**DATASET RECORDS**
__________________________________________________

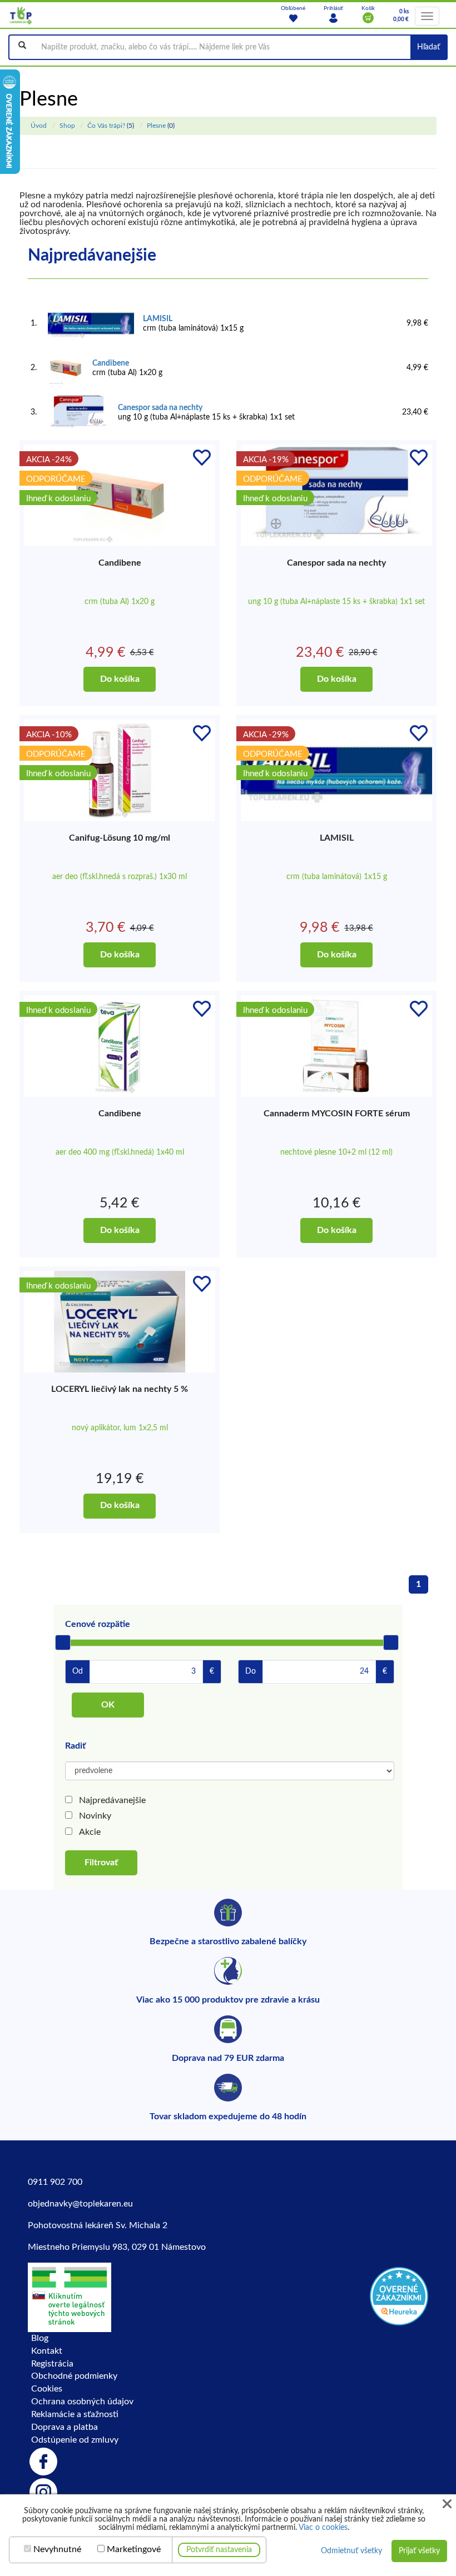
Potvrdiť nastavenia (219, 2550)
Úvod (39, 125)
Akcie (90, 1832)
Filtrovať (101, 1862)
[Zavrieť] (447, 2504)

__________________________________________________

Retype the records verbatim, but not their images.

**SOLUTION TO THE EXERCISE**
Potvrdiť nastavenia (219, 2550)
Úvod (39, 125)
Akcie (90, 1832)
Filtrovať (101, 1862)
[Zavrieť] (447, 2504)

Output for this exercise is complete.